------ Task material

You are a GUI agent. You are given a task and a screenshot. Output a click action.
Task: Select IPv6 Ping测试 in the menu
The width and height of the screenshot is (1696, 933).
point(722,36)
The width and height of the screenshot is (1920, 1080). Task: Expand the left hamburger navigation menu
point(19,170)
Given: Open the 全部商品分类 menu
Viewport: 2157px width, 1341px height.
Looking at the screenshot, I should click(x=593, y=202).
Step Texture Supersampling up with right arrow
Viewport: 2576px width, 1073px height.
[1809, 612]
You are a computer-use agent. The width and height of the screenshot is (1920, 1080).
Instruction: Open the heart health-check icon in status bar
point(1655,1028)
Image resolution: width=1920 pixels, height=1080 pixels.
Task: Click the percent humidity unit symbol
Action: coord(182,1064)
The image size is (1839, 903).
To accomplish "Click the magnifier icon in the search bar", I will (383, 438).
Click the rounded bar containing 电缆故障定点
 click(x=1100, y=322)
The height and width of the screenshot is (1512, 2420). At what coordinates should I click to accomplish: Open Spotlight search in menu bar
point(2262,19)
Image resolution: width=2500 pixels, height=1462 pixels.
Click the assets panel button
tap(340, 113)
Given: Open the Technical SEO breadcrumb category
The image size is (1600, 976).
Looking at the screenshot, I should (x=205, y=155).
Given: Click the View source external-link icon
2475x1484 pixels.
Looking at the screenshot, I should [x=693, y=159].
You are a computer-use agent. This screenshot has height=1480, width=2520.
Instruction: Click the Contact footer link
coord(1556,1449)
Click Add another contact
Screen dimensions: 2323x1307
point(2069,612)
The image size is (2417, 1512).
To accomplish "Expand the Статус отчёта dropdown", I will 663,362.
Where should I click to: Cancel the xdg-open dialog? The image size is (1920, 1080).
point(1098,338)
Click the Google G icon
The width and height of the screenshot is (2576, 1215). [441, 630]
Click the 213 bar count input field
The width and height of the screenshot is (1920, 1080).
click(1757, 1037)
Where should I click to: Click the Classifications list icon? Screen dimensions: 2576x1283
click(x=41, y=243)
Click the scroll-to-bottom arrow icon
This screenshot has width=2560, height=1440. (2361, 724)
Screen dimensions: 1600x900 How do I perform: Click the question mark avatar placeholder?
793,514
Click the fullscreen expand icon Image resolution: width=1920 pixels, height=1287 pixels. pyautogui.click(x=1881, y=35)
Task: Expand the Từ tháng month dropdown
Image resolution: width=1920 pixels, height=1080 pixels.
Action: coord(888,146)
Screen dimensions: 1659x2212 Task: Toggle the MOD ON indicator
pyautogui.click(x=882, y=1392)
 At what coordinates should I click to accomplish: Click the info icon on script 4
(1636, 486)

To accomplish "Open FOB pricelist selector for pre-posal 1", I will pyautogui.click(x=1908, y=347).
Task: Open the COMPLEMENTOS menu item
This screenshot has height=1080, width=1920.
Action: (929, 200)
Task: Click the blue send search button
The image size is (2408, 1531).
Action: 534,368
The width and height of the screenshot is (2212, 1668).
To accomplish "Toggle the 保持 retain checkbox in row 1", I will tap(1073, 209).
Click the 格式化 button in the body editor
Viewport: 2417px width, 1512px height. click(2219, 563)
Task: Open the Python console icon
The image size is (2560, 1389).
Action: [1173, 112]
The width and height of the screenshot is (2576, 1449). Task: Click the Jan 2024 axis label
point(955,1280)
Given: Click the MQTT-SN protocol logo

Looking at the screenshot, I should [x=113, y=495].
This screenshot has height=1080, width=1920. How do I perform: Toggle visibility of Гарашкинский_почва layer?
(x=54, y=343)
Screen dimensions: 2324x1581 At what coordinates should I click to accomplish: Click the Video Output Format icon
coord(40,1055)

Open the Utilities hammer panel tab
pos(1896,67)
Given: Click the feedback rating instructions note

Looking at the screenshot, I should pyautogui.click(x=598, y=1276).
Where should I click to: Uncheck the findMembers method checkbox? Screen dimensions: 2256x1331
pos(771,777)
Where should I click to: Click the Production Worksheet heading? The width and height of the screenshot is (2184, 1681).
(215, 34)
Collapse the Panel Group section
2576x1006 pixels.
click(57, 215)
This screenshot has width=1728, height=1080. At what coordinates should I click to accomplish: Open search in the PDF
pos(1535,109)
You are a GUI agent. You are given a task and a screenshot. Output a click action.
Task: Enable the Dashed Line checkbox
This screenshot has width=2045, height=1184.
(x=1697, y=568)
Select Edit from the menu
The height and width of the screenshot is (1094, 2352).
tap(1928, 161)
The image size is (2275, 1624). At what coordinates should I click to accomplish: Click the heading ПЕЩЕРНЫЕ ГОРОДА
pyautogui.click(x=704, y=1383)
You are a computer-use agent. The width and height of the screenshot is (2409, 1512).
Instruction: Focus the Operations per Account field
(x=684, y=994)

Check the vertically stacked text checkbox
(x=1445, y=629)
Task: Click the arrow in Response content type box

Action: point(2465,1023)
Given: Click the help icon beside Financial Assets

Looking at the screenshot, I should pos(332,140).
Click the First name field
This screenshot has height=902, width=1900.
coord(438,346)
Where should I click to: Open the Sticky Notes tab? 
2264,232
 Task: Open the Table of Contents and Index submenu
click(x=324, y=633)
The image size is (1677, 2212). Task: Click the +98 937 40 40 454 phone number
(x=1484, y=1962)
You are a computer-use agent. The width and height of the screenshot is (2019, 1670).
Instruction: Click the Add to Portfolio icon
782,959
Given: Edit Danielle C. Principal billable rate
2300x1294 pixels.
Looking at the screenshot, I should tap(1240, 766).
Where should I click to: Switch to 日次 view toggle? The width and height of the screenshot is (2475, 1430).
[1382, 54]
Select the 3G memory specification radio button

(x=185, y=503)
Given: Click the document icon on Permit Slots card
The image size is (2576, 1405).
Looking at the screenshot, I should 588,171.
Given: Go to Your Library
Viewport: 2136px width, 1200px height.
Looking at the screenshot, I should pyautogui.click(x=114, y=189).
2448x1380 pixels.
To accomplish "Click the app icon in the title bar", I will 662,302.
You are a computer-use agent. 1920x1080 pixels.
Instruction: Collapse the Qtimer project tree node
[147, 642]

------------

### Exercise prompt
A verbatim copy of every record is what you should return.

### Result of this exercise
You are a GUI agent. You are given a task and a screenshot. Output a click action.
Task: Select IPv6 Ping测试 in the menu
The width and height of the screenshot is (1696, 933).
point(722,36)
The width and height of the screenshot is (1920, 1080). Task: Expand the left hamburger navigation menu
point(19,170)
Given: Open the 全部商品分类 menu
Viewport: 2157px width, 1341px height.
Looking at the screenshot, I should click(x=593, y=202).
Step Texture Supersampling up with right arrow
Viewport: 2576px width, 1073px height.
[1809, 612]
You are a computer-use agent. The width and height of the screenshot is (1920, 1080).
Instruction: Open the heart health-check icon in status bar
point(1655,1028)
Image resolution: width=1920 pixels, height=1080 pixels.
Task: Click the percent humidity unit symbol
Action: coord(182,1064)
The image size is (1839, 903).
To accomplish "Click the magnifier icon in the search bar", I will (383, 438).
Click the rounded bar containing 电缆故障定点
 click(x=1100, y=322)
The height and width of the screenshot is (1512, 2420). At what coordinates should I click to accomplish: Open Spotlight search in menu bar
point(2262,19)
Image resolution: width=2500 pixels, height=1462 pixels.
Click the assets panel button
tap(340, 113)
Given: Open the Technical SEO breadcrumb category
The image size is (1600, 976).
Looking at the screenshot, I should (x=205, y=155).
Given: Click the View source external-link icon
2475x1484 pixels.
Looking at the screenshot, I should [x=693, y=159].
You are a computer-use agent. This screenshot has height=1480, width=2520.
Instruction: Click the Contact footer link
coord(1556,1449)
Click Add another contact
Screen dimensions: 2323x1307
point(2069,612)
The image size is (2417, 1512).
To accomplish "Expand the Статус отчёта dropdown", I will 663,362.
Where should I click to: Cancel the xdg-open dialog? The image size is (1920, 1080).
point(1098,338)
Click the Google G icon
The width and height of the screenshot is (2576, 1215). [441, 630]
Click the 213 bar count input field
The width and height of the screenshot is (1920, 1080).
click(1757, 1037)
Where should I click to: Click the Classifications list icon? Screen dimensions: 2576x1283
click(x=41, y=243)
Click the scroll-to-bottom arrow icon
This screenshot has width=2560, height=1440. (2361, 724)
Screen dimensions: 1600x900 How do I perform: Click the question mark avatar placeholder?
793,514
Click the fullscreen expand icon Image resolution: width=1920 pixels, height=1287 pixels. pyautogui.click(x=1881, y=35)
Task: Expand the Từ tháng month dropdown
Image resolution: width=1920 pixels, height=1080 pixels.
Action: coord(888,146)
Screen dimensions: 1659x2212 Task: Toggle the MOD ON indicator
pyautogui.click(x=882, y=1392)
 At what coordinates should I click to accomplish: Click the info icon on script 4
(1636, 486)

To accomplish "Open FOB pricelist selector for pre-posal 1", I will pyautogui.click(x=1908, y=347).
Task: Open the COMPLEMENTOS menu item
This screenshot has height=1080, width=1920.
Action: (929, 200)
Task: Click the blue send search button
The image size is (2408, 1531).
Action: 534,368
The width and height of the screenshot is (2212, 1668).
To accomplish "Toggle the 保持 retain checkbox in row 1", I will tap(1073, 209).
Click the 格式化 button in the body editor
Viewport: 2417px width, 1512px height. click(2219, 563)
Task: Open the Python console icon
The image size is (2560, 1389).
Action: [1173, 112]
The width and height of the screenshot is (2576, 1449). Task: Click the Jan 2024 axis label
point(955,1280)
Given: Click the MQTT-SN protocol logo

Looking at the screenshot, I should [x=113, y=495].
This screenshot has height=1080, width=1920. How do I perform: Toggle visibility of Гарашкинский_почва layer?
(x=54, y=343)
Screen dimensions: 2324x1581 At what coordinates should I click to accomplish: Click the Video Output Format icon
coord(40,1055)

Open the Utilities hammer panel tab
pos(1896,67)
Given: Click the feedback rating instructions note

Looking at the screenshot, I should pyautogui.click(x=598, y=1276).
Where should I click to: Uncheck the findMembers method checkbox? Screen dimensions: 2256x1331
pos(771,777)
Where should I click to: Click the Production Worksheet heading? The width and height of the screenshot is (2184, 1681).
(215, 34)
Collapse the Panel Group section
2576x1006 pixels.
click(57, 215)
This screenshot has width=1728, height=1080. At what coordinates should I click to accomplish: Open search in the PDF
pos(1535,109)
You are a GUI agent. You are given a task and a screenshot. Output a click action.
Task: Enable the Dashed Line checkbox
This screenshot has width=2045, height=1184.
(x=1697, y=568)
Select Edit from the menu
The height and width of the screenshot is (1094, 2352).
tap(1928, 161)
The image size is (2275, 1624). At what coordinates should I click to accomplish: Click the heading ПЕЩЕРНЫЕ ГОРОДА
pyautogui.click(x=704, y=1383)
You are a computer-use agent. The width and height of the screenshot is (2409, 1512).
Instruction: Focus the Operations per Account field
(x=684, y=994)

Check the vertically stacked text checkbox
(x=1445, y=629)
Task: Click the arrow in Response content type box

Action: point(2465,1023)
Given: Click the help icon beside Financial Assets

Looking at the screenshot, I should pos(332,140).
Click the First name field
This screenshot has height=902, width=1900.
coord(438,346)
Where should I click to: Open the Sticky Notes tab? 
2264,232
 Task: Open the Table of Contents and Index submenu
click(x=324, y=633)
The image size is (1677, 2212). Task: Click the +98 937 40 40 454 phone number
(x=1484, y=1962)
You are a computer-use agent. The width and height of the screenshot is (2019, 1670).
Instruction: Click the Add to Portfolio icon
782,959
Given: Edit Danielle C. Principal billable rate
2300x1294 pixels.
Looking at the screenshot, I should tap(1240, 766).
Where should I click to: Switch to 日次 view toggle? The width and height of the screenshot is (2475, 1430).
[1382, 54]
Select the 3G memory specification radio button

(x=185, y=503)
Given: Click the document icon on Permit Slots card
The image size is (2576, 1405).
Looking at the screenshot, I should 588,171.
Given: Go to Your Library
Viewport: 2136px width, 1200px height.
Looking at the screenshot, I should pyautogui.click(x=114, y=189).
2448x1380 pixels.
To accomplish "Click the app icon in the title bar", I will 662,302.
You are a computer-use agent. 1920x1080 pixels.
Instruction: Collapse the Qtimer project tree node
[147, 642]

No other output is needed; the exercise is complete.